WHEN ANTONY and the Johnsons’ I Am a Bird Now won this year’s Mercury Prize, he brought a world of outsiders into the light. His songs blur gender borders, referencing both the Eighties sexual subversives he idolised as a child – Marc Almond, Boy George – and the transgressive New York demi-monde of Andy Warhol, Candy Darling and Lou Reed.
Antony writes tales of transformation, of men to boys and boys to girls. He himself has changed nationalities (leaving England for America aged 10) and appearances, looking ghostly and glamorous in photos, belying his burly frame. But the pain of AIDS-era New York is one constant, expressed in his high, remarkable voice: gay blues, by any other name.
It’s a far cry from Manhattan to this grand Midlands hall. But the classical ambience, and an unexpectedly middle-aged crowd, who cheer every song from ‘I Am a Bird Now’ to ‘The Echo’, suit Antony well. There’s a soaring, choral, melodramatic quality to his voice, with few current pop equivalents. A mixture of almost camp quavering and faithful fervour, he waits until several songs in, on ‘Everything is New’, to briefly unleash its full force. ‘For Today, I Am a Child’ also nears take-off, as he pounds out heavy chords on his piano, and dreams of a puberty that will leave him feminised. Otherwise, he’s jazzy, almost improvisational. The Johnsons, for the most part a dolorous string section, add weight to this scat-like flow.
Only the lyrics, at first, give clues to the deeper darkness, and desire for redemption, that fill Antony’s head. “Cut off my fingers, I will grow back like a starfish,” he claims on ‘Cripple and the Starfish’.

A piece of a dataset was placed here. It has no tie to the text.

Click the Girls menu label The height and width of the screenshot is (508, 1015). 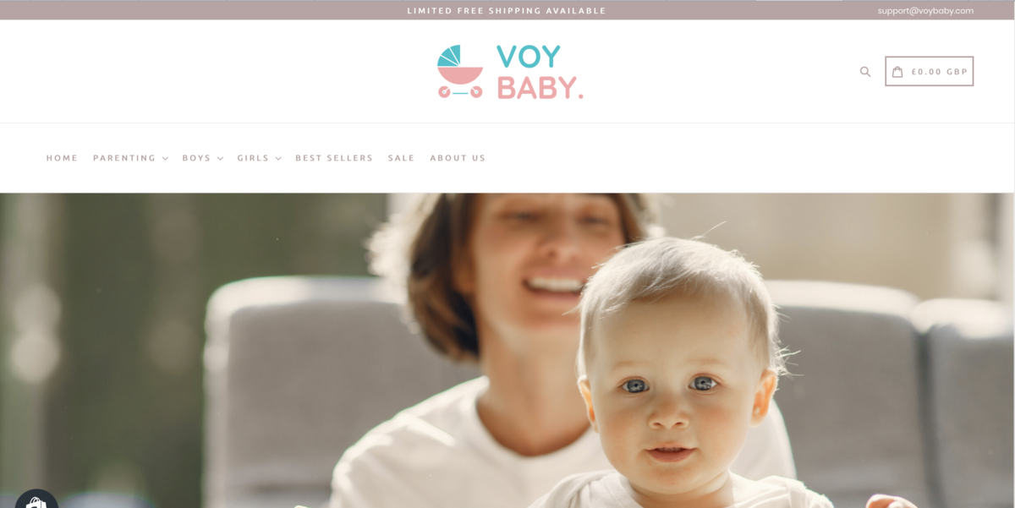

On ‘Always a Loneliness’, by legendary, late blind street singer Moondog, the sense of sadness underlying such hope is almost dirge-like. He is an exceptional interpretative singer. Leonard Cohen’s ‘The Guests’ becomes a dreamy folk epic. Lou Reed’s ‘Candy Says’ touches the cruelty of Reed’s world, but Antony’s almost pitiful wish for kindness softens it.
Antony’s own ‘Hope There’s Someone’, near the end, shows what he keeps in reserve. His piano notes swell like stormy seas, and his voice soars effortlessly, allowing us a glimpse of something truly wild.